In 2020, ʻIKE Solutions was fortunate enough to be part of the CARES Act funded Aloha Connect Innovation project overseen by the Economic Development Alliance of Hawaii. The opportunity afforded by this program has resulted in a step-up in ML functionality for identifying tunas and other pelagics in the Pacific Ocean. During the program, three interns were trained in annotation services to build a machine learning library out of images. As part of the training, excess footage from ʻIKE SOLUTIONS partner vessels was used. In the end, the library was trimmed, checked for correctness, and grown to was include 539,417 annotations. Additional areas of interest were also built on top of the existing library, resulting in new capabilities of ML in an EM application which closed gaps identified by previous years of research.
Previously, our training library only allowed us to identify whole fish to species. Due to limitations with the training library, partial fish, or damaged fish would often be missed when ML was used to extract data from video. Additionally, the metadata created from just being able to identify bodies of fish caused some noise in the data, including duplicating fish counts, misidentifying an individual, and many false positives where the algorithm would identify inanimate objects as a fish. In the image below, (sourced from fishnet.ai, the Yellowfin Tuna was able to be detected and identified to species by the old model, but the fish occluded below escaped detection:
With our new library, we have been able to cut down on misidentifications, and false positives by training the model to place three boxes on each fish. By doing so we can now sort by confidence and get rid of the noise to provide only data that has gone through a preliminary check before a human needs to look at it. In the below example, a Mahi gets a computer-generated box on its body, head, and tail, and an occluded yellowfin tuna gets a box around its body and tail as the head is not available:
This advancement, done with three interns, represents what years of work previously could accomplish.
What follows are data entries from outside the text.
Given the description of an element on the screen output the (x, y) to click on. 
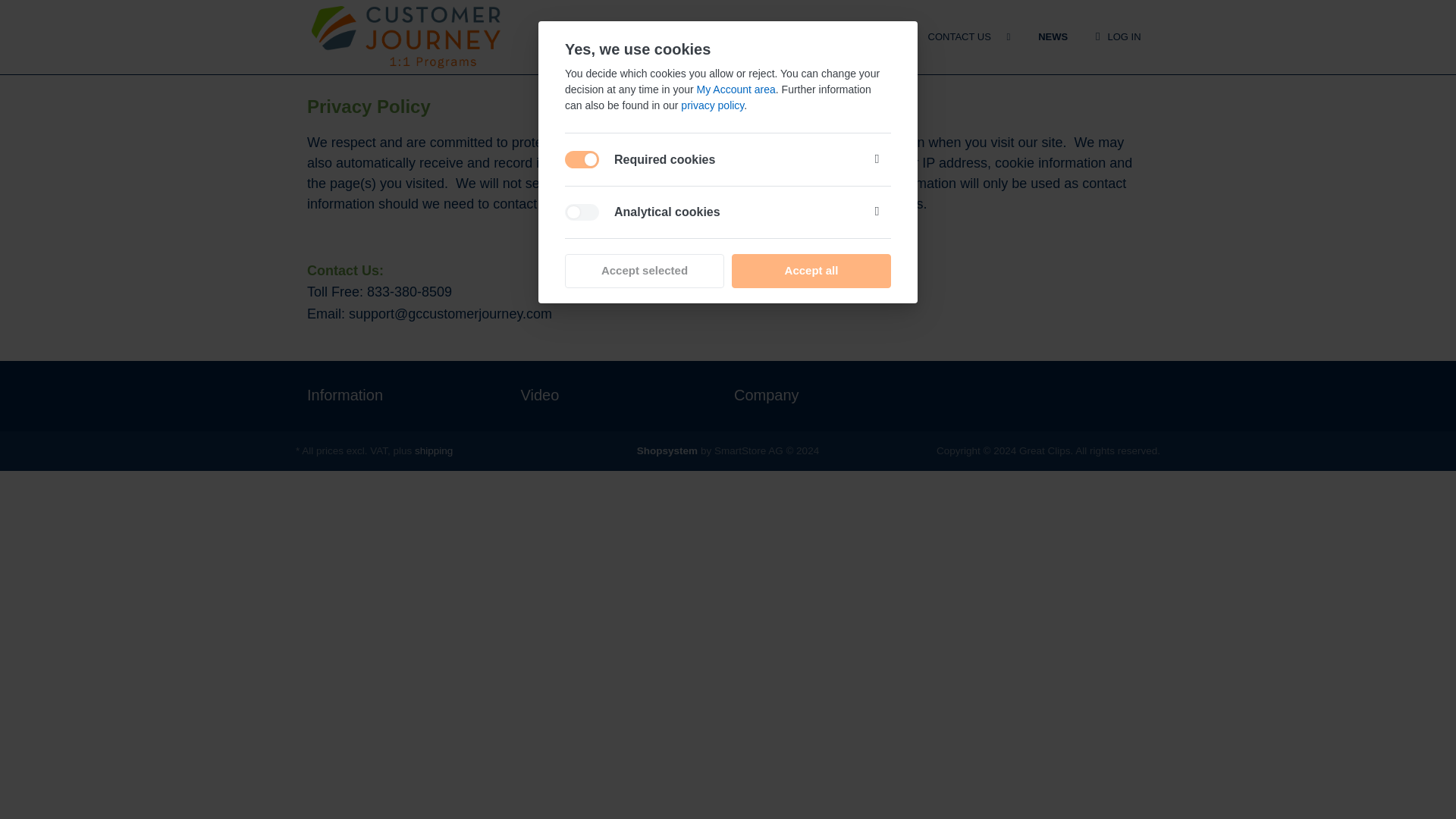
Accept selected (643, 270)
Accept all (811, 270)
NEWS (1052, 36)
My Account area (736, 89)
CONTACT US (959, 36)
shipping (433, 450)
privacy policy (712, 105)
Shopsystem (667, 450)
LOG IN (1117, 36)
Great Clips (405, 36)
Given the description of an element on the screen output the (x, y) to click on. 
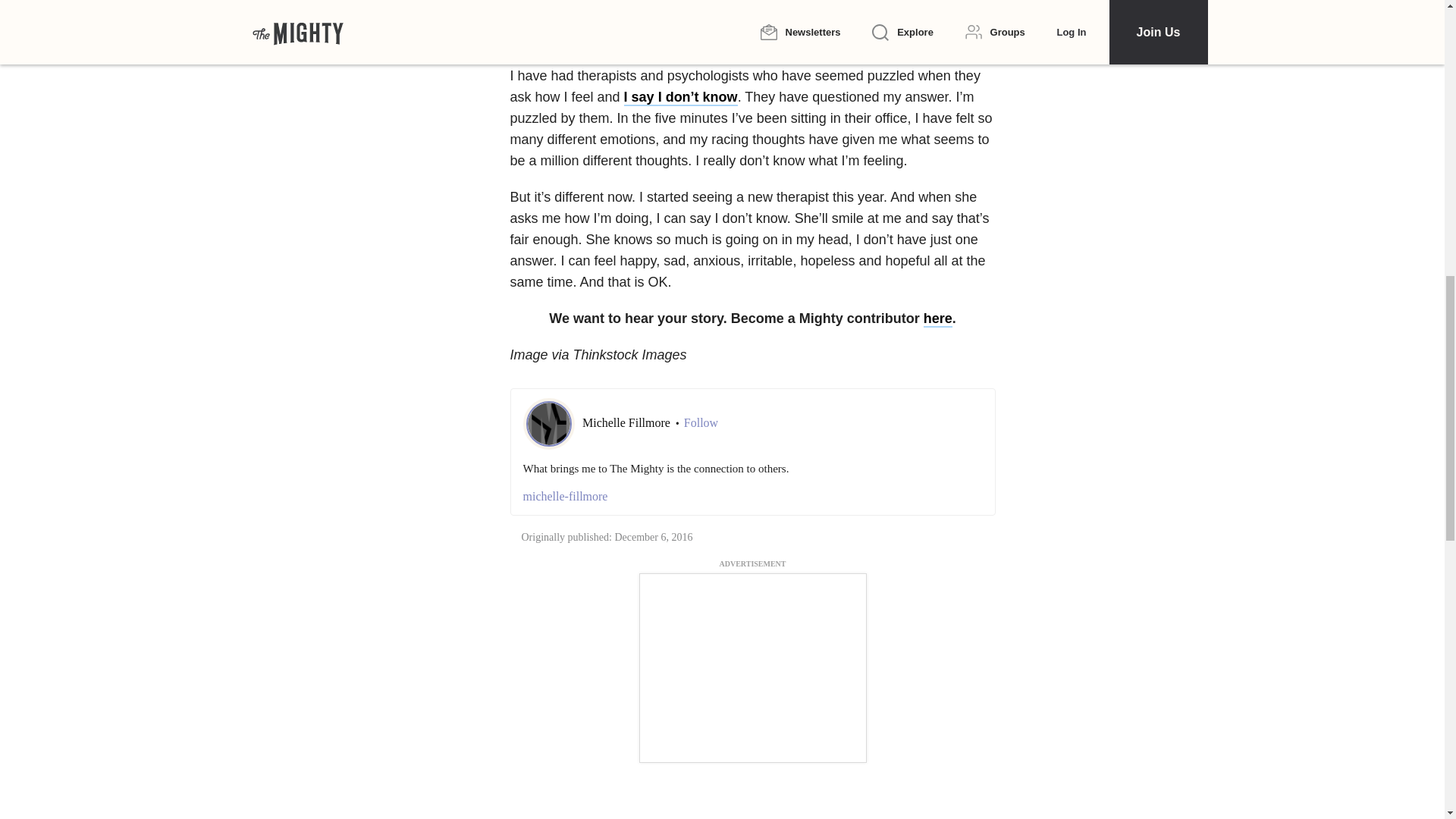
Michelle Fillmore (627, 422)
Follow (700, 422)
here (937, 319)
michelle-fillmore (752, 496)
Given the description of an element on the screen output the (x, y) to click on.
Dedicated annotators are an indispensable part of growing this model. Any issues to be identified in the future can be solved with some old-fashioned hard annotation work to clean up the results. When testing this new model, we also found that this algorithm is optimized with cameras that we offer, meaning a new data set will need to be created if camera technology becomes better or different cameras are introduced to the system in future years.